Visitors have flocked to a zoo in eastern China’s Zhejiang province after a video of one of its bears went viral with some suggesting she looked so human she could be a staff member in a bear suit.
Attendance numbers at Hangzhou zoo have risen by 30% to about 20,000 a day, with some people travelling overnight, since a video of the Malayan sun bear, named Angela, became a trending topic on Chinese social media over the weekend, Zhejiang-based Chao News reported.
“After seeing this bear standing up on the internet, I wanted to see how it looks in real life, so I came here,” said a man surnamed You, who said he had only half-believed the video he saw online, Chao News reported.

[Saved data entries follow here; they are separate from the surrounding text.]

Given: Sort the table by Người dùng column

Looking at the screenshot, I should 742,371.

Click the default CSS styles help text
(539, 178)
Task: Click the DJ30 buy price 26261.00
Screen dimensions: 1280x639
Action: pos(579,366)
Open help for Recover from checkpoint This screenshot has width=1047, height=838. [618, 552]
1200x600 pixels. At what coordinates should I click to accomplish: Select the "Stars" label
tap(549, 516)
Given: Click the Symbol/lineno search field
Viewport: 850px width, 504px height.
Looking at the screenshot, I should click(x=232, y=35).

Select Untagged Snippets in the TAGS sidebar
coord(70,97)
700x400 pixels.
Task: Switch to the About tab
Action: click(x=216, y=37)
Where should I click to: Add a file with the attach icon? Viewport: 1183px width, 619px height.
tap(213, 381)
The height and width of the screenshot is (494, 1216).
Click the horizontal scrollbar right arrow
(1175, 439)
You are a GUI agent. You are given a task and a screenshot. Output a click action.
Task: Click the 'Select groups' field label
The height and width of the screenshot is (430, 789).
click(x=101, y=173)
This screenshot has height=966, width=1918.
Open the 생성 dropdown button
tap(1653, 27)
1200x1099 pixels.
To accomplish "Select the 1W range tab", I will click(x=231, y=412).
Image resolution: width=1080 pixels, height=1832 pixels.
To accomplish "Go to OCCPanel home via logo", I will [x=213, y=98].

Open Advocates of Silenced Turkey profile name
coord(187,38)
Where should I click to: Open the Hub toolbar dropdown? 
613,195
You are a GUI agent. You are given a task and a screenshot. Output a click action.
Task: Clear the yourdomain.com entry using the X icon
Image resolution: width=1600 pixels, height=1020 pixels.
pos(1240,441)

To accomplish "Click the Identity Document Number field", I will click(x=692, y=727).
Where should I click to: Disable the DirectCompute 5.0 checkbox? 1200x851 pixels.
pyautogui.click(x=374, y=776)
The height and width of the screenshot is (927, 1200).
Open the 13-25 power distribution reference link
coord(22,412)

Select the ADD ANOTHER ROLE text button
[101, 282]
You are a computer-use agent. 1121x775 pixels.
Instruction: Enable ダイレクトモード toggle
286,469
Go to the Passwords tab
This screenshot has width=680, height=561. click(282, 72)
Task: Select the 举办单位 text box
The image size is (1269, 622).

“After we saw the video on the internet, we specially took the high-speed train from Suzhou to come over to see the bear,” another visitor, Qian Ming, told a Hangzhou TV station. “We travelled overnight last night to get here. The bears are so cute.“
In the widely shared video posted last Thursday, the bear can be seen standing on its hind legs and stretching its neck out as it faces visitors watching from outside its enclosure, before sitting back down.
It was when Angela was standing up that some internet users said she looked like someone wearing a bear suit.
“If this is fake it deserves an Oscar for special effects,” said one user on the Weibo microblog platform.
The zoo has sought to refute the rumour in posts on its official WeChat account and in interviews with local media, saying that Angela is “definitely not a human”.
“Our zoo is government-run, so that kind of situation would not happen,” a member of staff said, according to local media. “The temperature in the summer is nearly 40 degrees, if you put on a fur suit, you certainly couldn’t last more than a few minutes without lying down.”
The animal rights group Peta said the incident showed how all zoo animals, including this bear, should be moved to sanctuaries and wildlife reserves that “prioritise the wellbeing of animals”.
“These highly intelligent and social beings deserve to live freely and thrive in their natural environment, not used as mere spectacles for human entertainment,” Jason Baker, the Peta Asia vice-president, said in a statement on Tuesday.